One common problem with drawing code in Cocoa (iOS and Mac OS X) is that people have trouble getting crisp, sharp lines. Often this problem ends up as a question like How do I get a 1-pixel line from NSBezierPath or Why are my UIBezierPath lines fuzzy and transparent or Why are there little black dots at the corners of my NSRect.

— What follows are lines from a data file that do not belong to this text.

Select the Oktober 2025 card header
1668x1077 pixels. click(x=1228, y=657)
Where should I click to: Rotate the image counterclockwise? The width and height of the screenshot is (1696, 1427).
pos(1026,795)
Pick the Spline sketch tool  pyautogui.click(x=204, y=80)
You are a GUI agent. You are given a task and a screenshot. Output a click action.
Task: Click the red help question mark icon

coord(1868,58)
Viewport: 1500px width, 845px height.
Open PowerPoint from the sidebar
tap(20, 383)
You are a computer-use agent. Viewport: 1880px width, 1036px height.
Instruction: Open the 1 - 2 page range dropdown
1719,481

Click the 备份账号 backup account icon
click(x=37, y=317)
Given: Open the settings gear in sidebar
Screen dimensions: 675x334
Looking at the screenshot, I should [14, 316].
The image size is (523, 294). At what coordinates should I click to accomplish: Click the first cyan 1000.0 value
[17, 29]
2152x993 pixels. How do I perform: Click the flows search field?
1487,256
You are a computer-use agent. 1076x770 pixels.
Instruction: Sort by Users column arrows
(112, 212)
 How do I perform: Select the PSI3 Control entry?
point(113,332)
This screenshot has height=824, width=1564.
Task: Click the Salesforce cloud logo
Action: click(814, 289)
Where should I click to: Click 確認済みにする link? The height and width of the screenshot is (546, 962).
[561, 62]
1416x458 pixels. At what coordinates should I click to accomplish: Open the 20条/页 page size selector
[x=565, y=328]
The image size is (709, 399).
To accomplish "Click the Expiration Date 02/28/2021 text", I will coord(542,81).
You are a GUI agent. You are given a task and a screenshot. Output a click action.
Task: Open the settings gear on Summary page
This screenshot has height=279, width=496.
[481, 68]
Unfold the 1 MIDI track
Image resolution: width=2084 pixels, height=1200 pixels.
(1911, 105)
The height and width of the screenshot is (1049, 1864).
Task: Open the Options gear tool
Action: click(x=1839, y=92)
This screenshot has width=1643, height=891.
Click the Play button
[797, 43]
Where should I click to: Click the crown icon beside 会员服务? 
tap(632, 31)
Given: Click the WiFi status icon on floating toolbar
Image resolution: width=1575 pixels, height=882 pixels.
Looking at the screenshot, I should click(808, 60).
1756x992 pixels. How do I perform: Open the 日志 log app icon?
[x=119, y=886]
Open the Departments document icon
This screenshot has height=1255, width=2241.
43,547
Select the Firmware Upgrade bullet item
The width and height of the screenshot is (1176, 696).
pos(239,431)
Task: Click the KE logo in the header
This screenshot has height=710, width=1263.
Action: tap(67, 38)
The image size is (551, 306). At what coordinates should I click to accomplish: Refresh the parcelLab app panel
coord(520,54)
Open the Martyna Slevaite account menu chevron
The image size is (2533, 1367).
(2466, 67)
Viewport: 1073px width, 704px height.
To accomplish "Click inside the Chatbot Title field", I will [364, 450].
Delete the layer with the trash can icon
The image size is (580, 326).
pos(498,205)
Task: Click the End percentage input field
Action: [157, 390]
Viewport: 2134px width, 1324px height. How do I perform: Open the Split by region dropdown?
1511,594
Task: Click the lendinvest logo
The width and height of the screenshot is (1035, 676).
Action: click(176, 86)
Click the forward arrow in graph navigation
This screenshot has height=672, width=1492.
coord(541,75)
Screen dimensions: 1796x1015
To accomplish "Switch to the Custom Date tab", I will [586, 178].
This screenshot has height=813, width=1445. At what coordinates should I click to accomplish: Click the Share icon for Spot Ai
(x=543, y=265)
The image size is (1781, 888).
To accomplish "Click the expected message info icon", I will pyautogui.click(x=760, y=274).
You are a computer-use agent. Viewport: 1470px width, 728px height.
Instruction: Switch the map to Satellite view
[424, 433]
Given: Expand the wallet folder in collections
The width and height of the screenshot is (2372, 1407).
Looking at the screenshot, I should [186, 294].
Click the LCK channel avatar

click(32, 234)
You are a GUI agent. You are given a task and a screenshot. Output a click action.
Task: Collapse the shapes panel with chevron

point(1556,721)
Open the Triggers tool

The problem here is that coordinates in Quartz are not pixels. They are actually virtual coordinates that form a grid. At 1x resolution (i.e. non-Retina), these coordinates, using a unit commonly referred to as points to distinguish them from actual pixels on a screen (or on a printer!), lie at the intersections between pixels. This is fine when filling a rectangle, because every pixel that lies inside the coordinates gets filled:

filled_rectangle_between_pixels

But lines are technically (mathematically!) invisible. To draw them, Quartz has to actually draw a rectangle with the given line width. This rectangle is centered over the coordinates:

coordinates_between_pixels

So when you ask Quartz to stroke a rectangle with integral coordinates, it has the problem that it can only draw whole pixels. But here you see that we have half pixels. So what it does is it averages the color. For a 50% black (the line color) and 50% white (the background) line, it simply draws each pixel in 50% grey. For the corner pixels, which are 1/4th black and 3/4ths black, you get lighter/darker shades accordingly:

line_drawing_between_pixels

This is where your washed-out drawings, half-transparent and too-wide lines come from. The fix is now obvious: Dont draw between pixels, and you achieve that by moving your points by half a pixel, so your coordinate is centered over the desired pixel:

coordinates_on_pixels

Now of course just offsetting may not be what you wanted. Because if you compare the filled variant to the stroked one, the stroke is one pixel larger towards the lower right. If youre e.g. clipping to the rectangle, this will cut off the lower right:

coordinates_on_pixels_cut_off

Since people usually expect the rectangle to stroke inside the specified rectangle, what you usually do is that you offset by 0.5 towards the center, so the lower right effectively moves up one pixel. Alternately, many drawing apps offset by 0.5 away from the center, to avoid overlap between the border and the fill (which can look odd when youre drawing with transparency).

Note that this only holds true for 1x screens. 2x Retina screens exhibit this problem differently, because each of the pixels below is actually drawn by 4 Retina pixels, which means they can actually draw the half-pixels needed for a 1 point wide line:

coordinates_between_pixels_retina

However, you still have this problem if you want to draw a line that is even thinner (e.g. 0.5 points or 1 device pixel). Also, since Apple may in the future introduce other Retina screens where e.g. every pixel could be made up of 9 Retina pixels (3x), you should really not rely on fixed numbers. Instead, there are now API calls to convert rectangles to backing aligned, which do this for you, no matter whether youre running 1x, 2x, or a fictitious 3x. Otherwise, you may be moving things off pixels that would have displayed just fine:

coordinates_on_and_between_pixels_future_retina

And thats pretty much all there is to sharp drawing with Quartz.